The definition of done is generally agreed upon by the entire core team at the beginning of a project or program and stays roughly the same over the life of the project. It provides all team members with an outline of the macro requirements that all stories must meet. Therefore the definition helps in estimating by suggesting many of the tasks that will be required. Another perspective on the definition of done is that it represents the requirements generated by an organization’s policies, processes, and methods. For example, the organization may have a policy that requires the code to be scanned for security holes. Bookending the concept of done is the concept of ready to develop (or just ready). Ready to develop is just as powerful a tool as the definition done. Ready acts as a filter to determine whether a user story is ready to be passed to the team and taken into a sprint. Ready keeps teams from spinning their wheels working on stories that are unknown, malformed or are not understood. The basic definition of ready I typically use is:

  1. The story is well-formed. The story follows the format of persona, goal, value/benefit. The classic user story format ensures the team knows who the story is being done to support, the functionality the story is planned to deliver AND the business value the story is expected to deliver.
  2. The story fulfills the criteria encompassed by acronym INVEST.
    1. Independent – Development of the story is not dependent on other incomplete or undeveloped stories. This does not mean that any individual story does not build on a previous story.
    2. Negotiable – The story generates conversation and collaboration with the product owner and subject matter experts.

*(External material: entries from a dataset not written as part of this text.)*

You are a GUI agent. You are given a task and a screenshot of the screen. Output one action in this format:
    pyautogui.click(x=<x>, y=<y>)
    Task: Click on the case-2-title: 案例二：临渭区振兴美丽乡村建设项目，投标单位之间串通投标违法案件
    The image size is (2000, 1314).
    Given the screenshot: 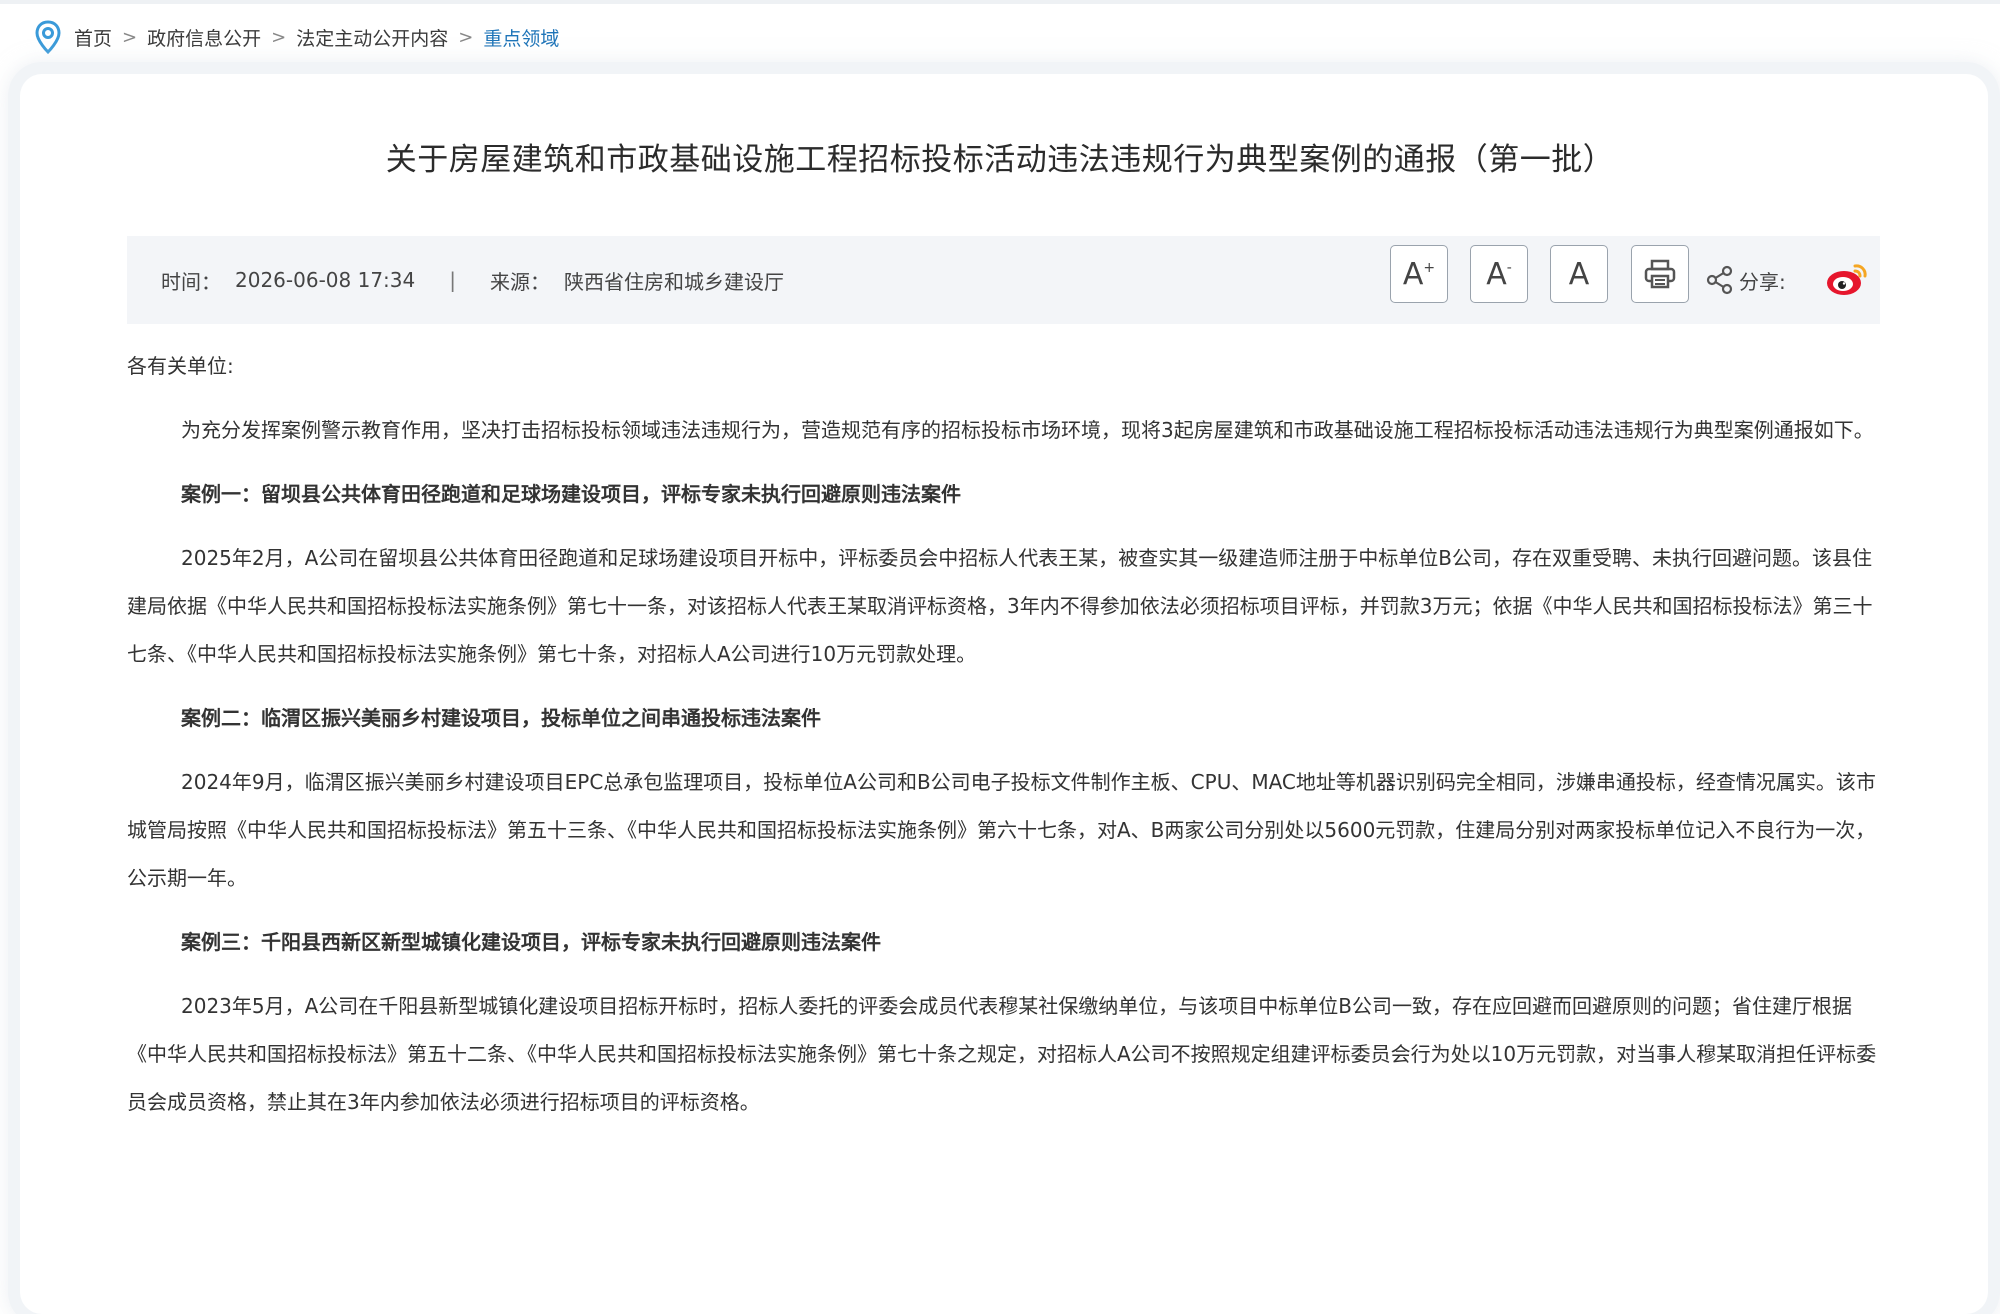 What is the action you would take?
    pyautogui.click(x=501, y=718)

Stories are not a contract rather they are a tool to ensure that business ideas are explored as the stories evolve from an idea into code. Stories are never a specific contract.
    3. Valuable – The story will deliver a demonstrable benefit when it is complete.
    4. Estimable – The team can accurately (enough) estimate the size of the story. The ability to estimate requires that the team has a decent understanding of what the story will require.
    5. Small – The story can be completed in a single sprint.
    6. Testable – The story can be easily unit and acceptance tested.
  3. A story must have acceptance criteria. Acceptance criteria are critical components in the definition of the story’s requirements. All acceptance criteria must be satisfied for the story will be complete (not necessarily done).
  4. Each story should have any external (not on the team) subject matter experts (SMEs) identified with contact details. External SMEs generally participate in the conversation and collaboration needed to deliver a story (N in INVEST).
  5. There are no external dependencies that will prevent the story from being completed. In projects in which the work is completed by a single team, these criteria is generally subsumed by the independent criteria in INVEST. However, in larger projects interactions with other teams, applications or factors can generate dependencies. Those dependencies need to be identified and cleared before a story enters the development process.

The definition of ready is a hurdle in much the same manner as the definition of done. The definition of done ensures that a team delivers functionality that meets not only the requirements of the product owner and business but also the requirements of the organization. The definition of ready makes sure that the stories that a team is asked to plan and develop are ready so they don’t waste their time and can deliver the maximum amount of value possible. Getting stories ready for development does not happen by magic rather the process to prepare stories is typically part of planning and grooming . . . but that’s up next.